Hidayatullah.com—Setelah tampil di konferensi internasional di Kazan, Russia, Mantan Ketua Umum Muhammadiyah Prof. Din Syamsuddin kembali menghadiri Doha International Interfaith Conference, 24-25 Mei 2022, di Qatar. Ketua Umum MUI tampil membawakan paparan tentang ujaran kebencian yang mewabah menjadi sampah peradaban di berbagai belahan dunia.
Even antaragama tersebut berlangsung setiap tahun sejak 2010, hanya sempat terhenti dua tahun terakhir karena pandemi Covid-19, dan kini digelar kembali. Hadir pada konperensi kali ini 500 tokoh berbagai agama, akademisi, dan pencipta perdamaian dunia, dari berbagai negara dunia.
Pada pertemuan ke-12 tahun ini, pembahasan utamanya bertemakan Religion and Hate Speech: Scripture and Practices (Agama dan Ujaran Kebencian: Kitab Suci dan Praktek). Isu ujaran kebencian diangkat karena telah menjadi masalah global yang menciptakan ketegangan bahkan konflik baik antaragama maupun antarbangsa.
Din Syamsuddin tampil pada sesi tentang faktor dan akibat ujaran kebencian. “Ujaran kebencian bertentangan dengan ajaran agama mana pun. Misalnya dalam Islam, “ kata mantan Ketuan Dewan Pertimbangan MUI ini.
“Seorang Muslim dianjurkan untuk hanya mengatakan ucapan yang baik, atau lebih baik diam, “tambahnya.
Menurutnya, ujaran kebencian kini memenuhi jagad manusia, baik dalam bentuk fobia terhadap sesuatu agama. Misalnya kejadian Islamofobia, atau dalam bentuk labelisasi terhadap sesuatu kelompok.
Ujaran kebencian, tegasnya, merupakan sumber malapetaka peradaban. “Para pelakunya tak lagi hanyalah kaum perusak,” tegasnya.

INFORMASI YANG DIBERIKAN ▸
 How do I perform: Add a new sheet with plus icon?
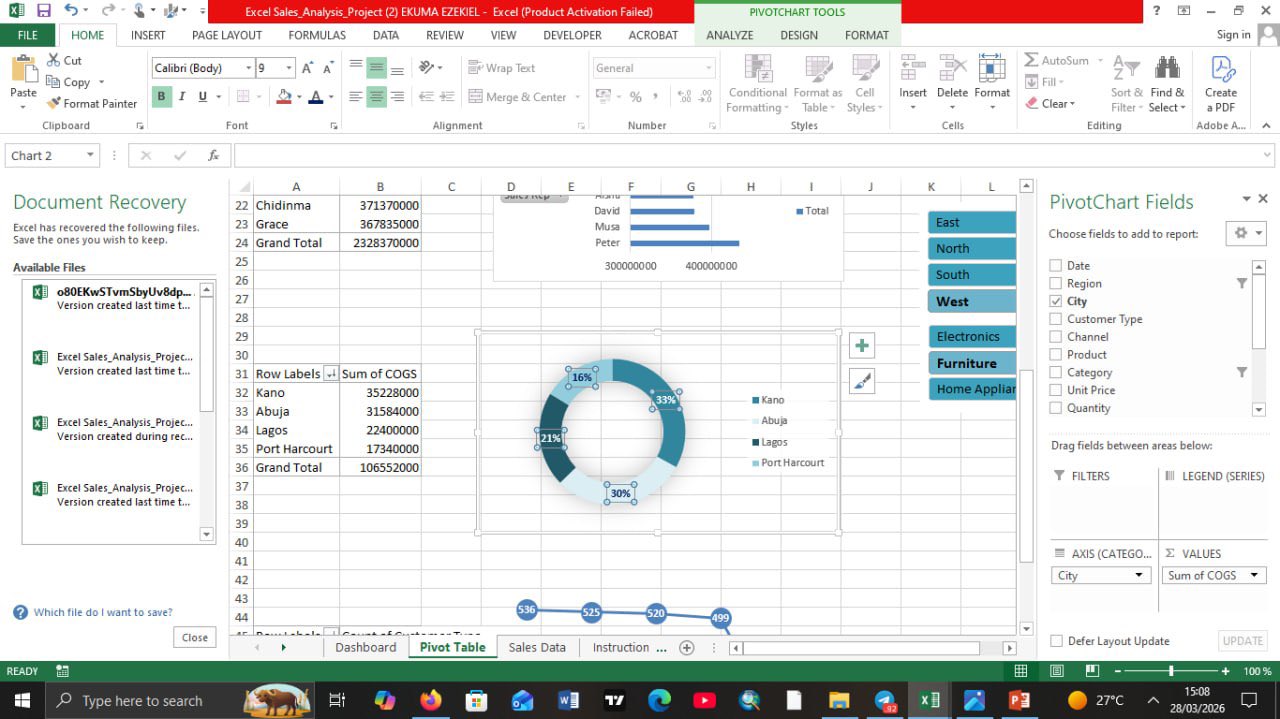pyautogui.click(x=687, y=648)
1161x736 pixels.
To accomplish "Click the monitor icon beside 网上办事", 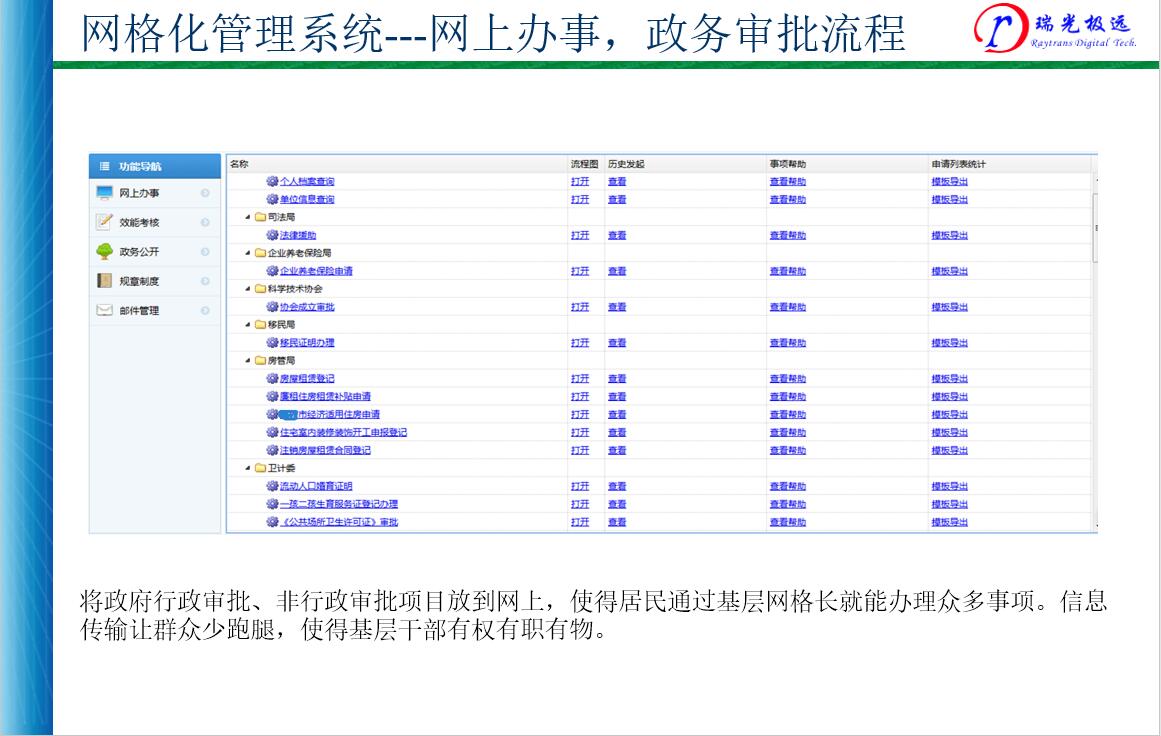I will pos(104,193).
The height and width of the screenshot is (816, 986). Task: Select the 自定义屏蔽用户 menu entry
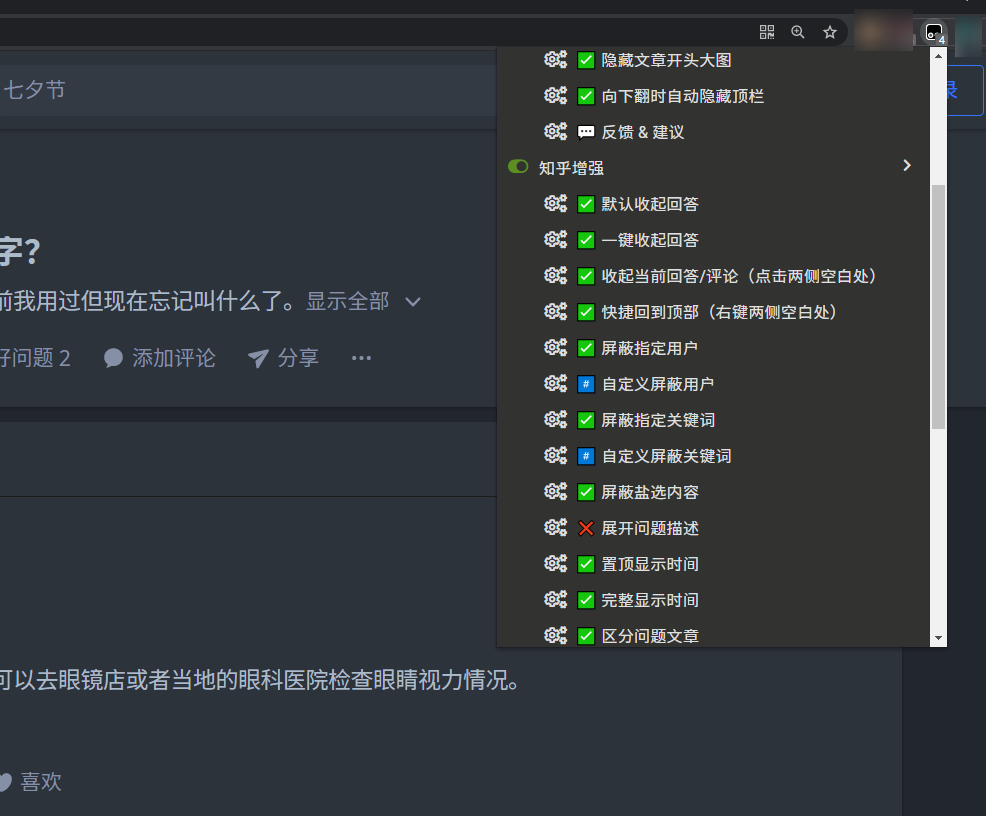point(657,384)
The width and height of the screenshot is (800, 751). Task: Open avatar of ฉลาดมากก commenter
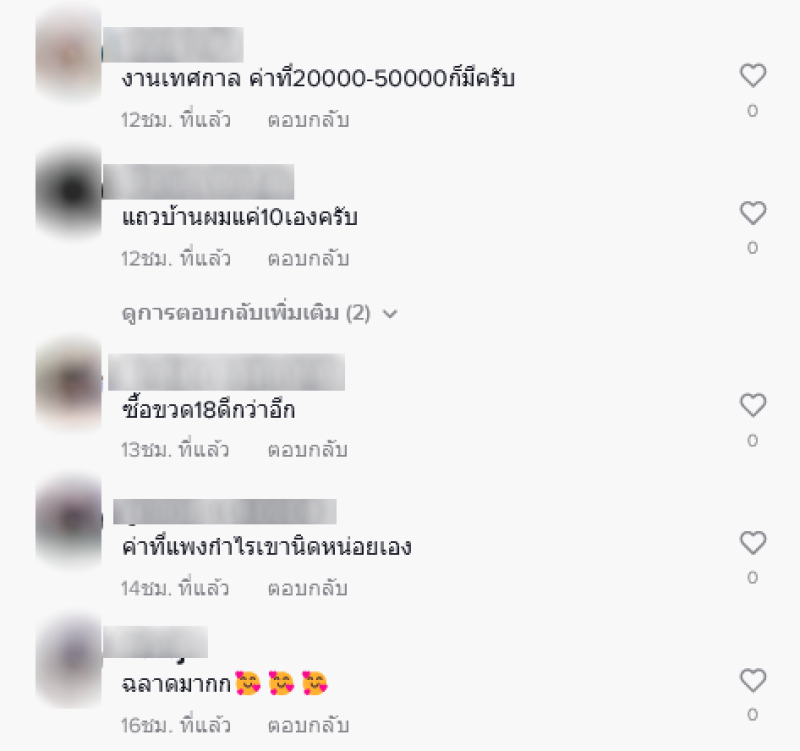click(x=69, y=661)
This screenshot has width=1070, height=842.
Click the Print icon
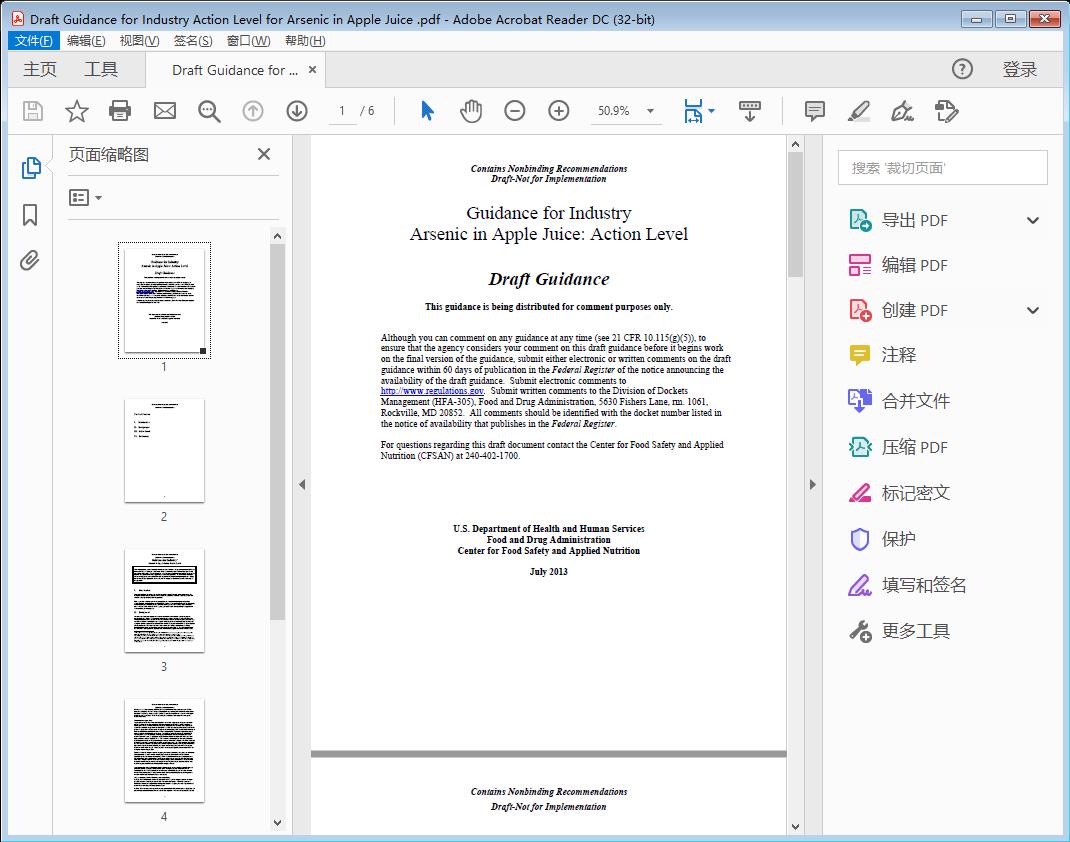(x=120, y=111)
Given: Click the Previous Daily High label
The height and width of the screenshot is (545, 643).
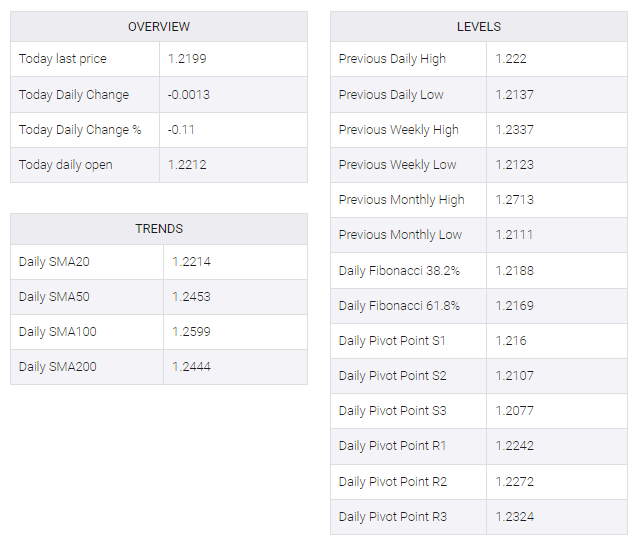Looking at the screenshot, I should (x=392, y=59).
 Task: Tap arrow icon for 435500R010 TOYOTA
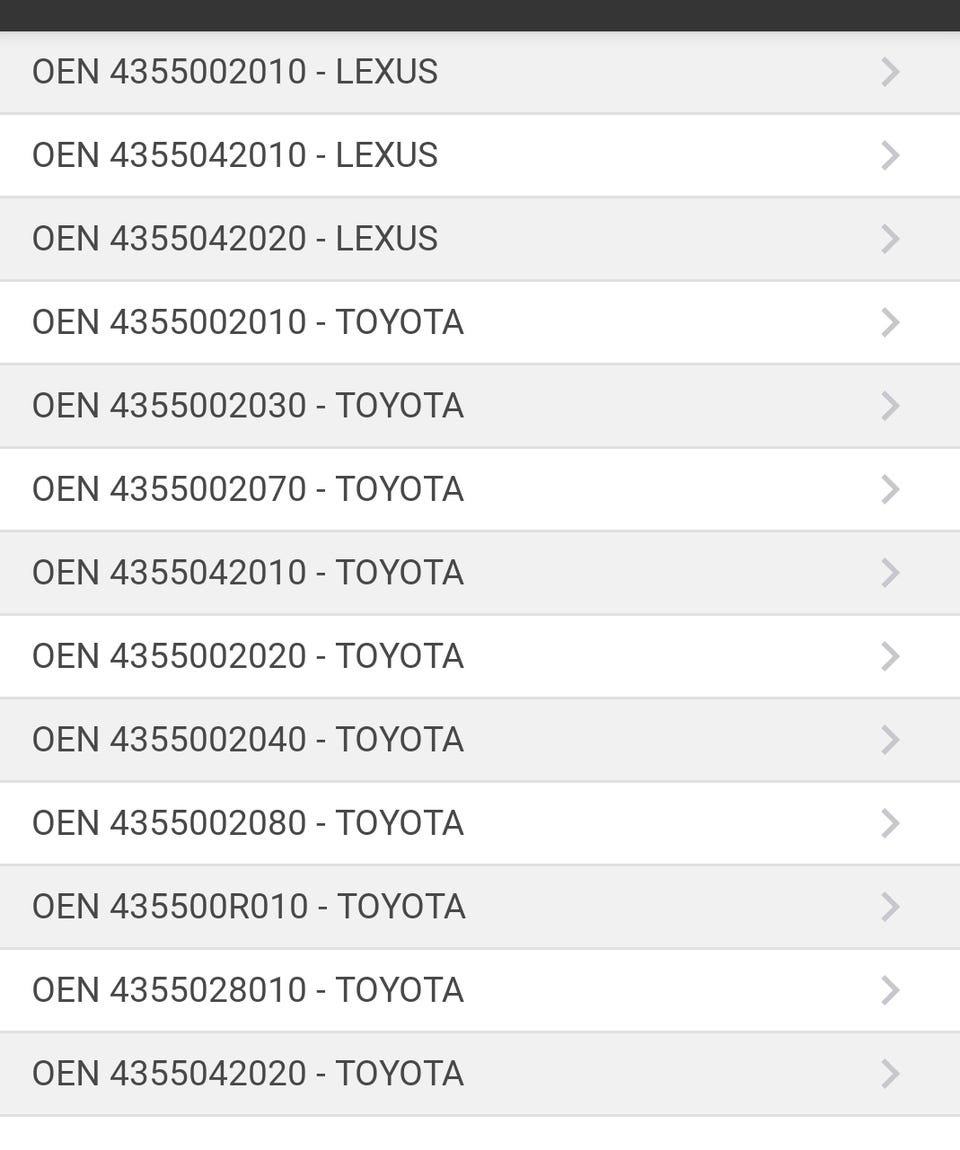pos(890,907)
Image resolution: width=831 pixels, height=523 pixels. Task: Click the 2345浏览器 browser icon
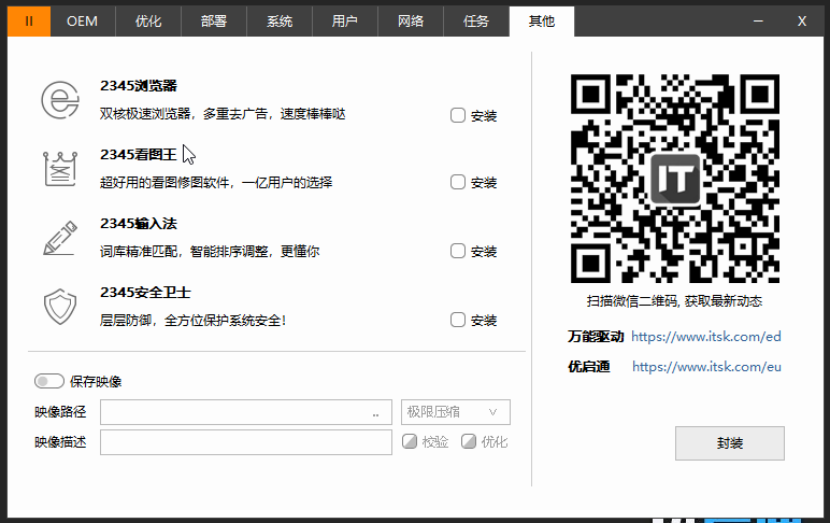pyautogui.click(x=60, y=101)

SOAL UNTUK DIKERJAKAN ▸
Bisakah Anda menuliskan kembali seluruh kutipan terpilih tentang Din Syamsuddin di konferensi antaragama Doha, kata demi kata tanpa perubahan apa pun?

JAWABAN ANDA ▸
Hidayatullah.com—Setelah tampil di konferensi internasional di Kazan, Russia, Mantan Ketua Umum Muhammadiyah Prof. Din Syamsuddin kembali menghadiri Doha International Interfaith Conference, 24-25 Mei 2022, di Qatar. Ketua Umum MUI tampil membawakan paparan tentang ujaran kebencian yang mewabah menjadi sampah peradaban di berbagai belahan dunia.
Even antaragama tersebut berlangsung setiap tahun sejak 2010, hanya sempat terhenti dua tahun terakhir karena pandemi Covid-19, dan kini digelar kembali. Hadir pada konperensi kali ini 500 tokoh berbagai agama, akademisi, dan pencipta perdamaian dunia, dari berbagai negara dunia.
Pada pertemuan ke-12 tahun ini, pembahasan utamanya bertemakan Religion and Hate Speech: Scripture and Practices (Agama dan Ujaran Kebencian: Kitab Suci dan Praktek). Isu ujaran kebencian diangkat karena telah menjadi masalah global yang menciptakan ketegangan bahkan konflik baik antaragama maupun antarbangsa.
Din Syamsuddin tampil pada sesi tentang faktor dan akibat ujaran kebencian. “Ujaran kebencian bertentangan dengan ajaran agama mana pun. Misalnya dalam Islam, “ kata mantan Ketuan Dewan Pertimbangan MUI ini.
“Seorang Muslim dianjurkan untuk hanya mengatakan ucapan yang baik, atau lebih baik diam, “tambahnya.
Menurutnya, ujaran kebencian kini memenuhi jagad manusia, baik dalam bentuk fobia terhadap sesuatu agama. Misalnya kejadian Islamofobia, atau dalam bentuk labelisasi terhadap sesuatu kelompok.
Ujaran kebencian, tegasnya, merupakan sumber malapetaka peradaban. “Para pelakunya tak lagi hanyalah kaum perusak,” tegasnya.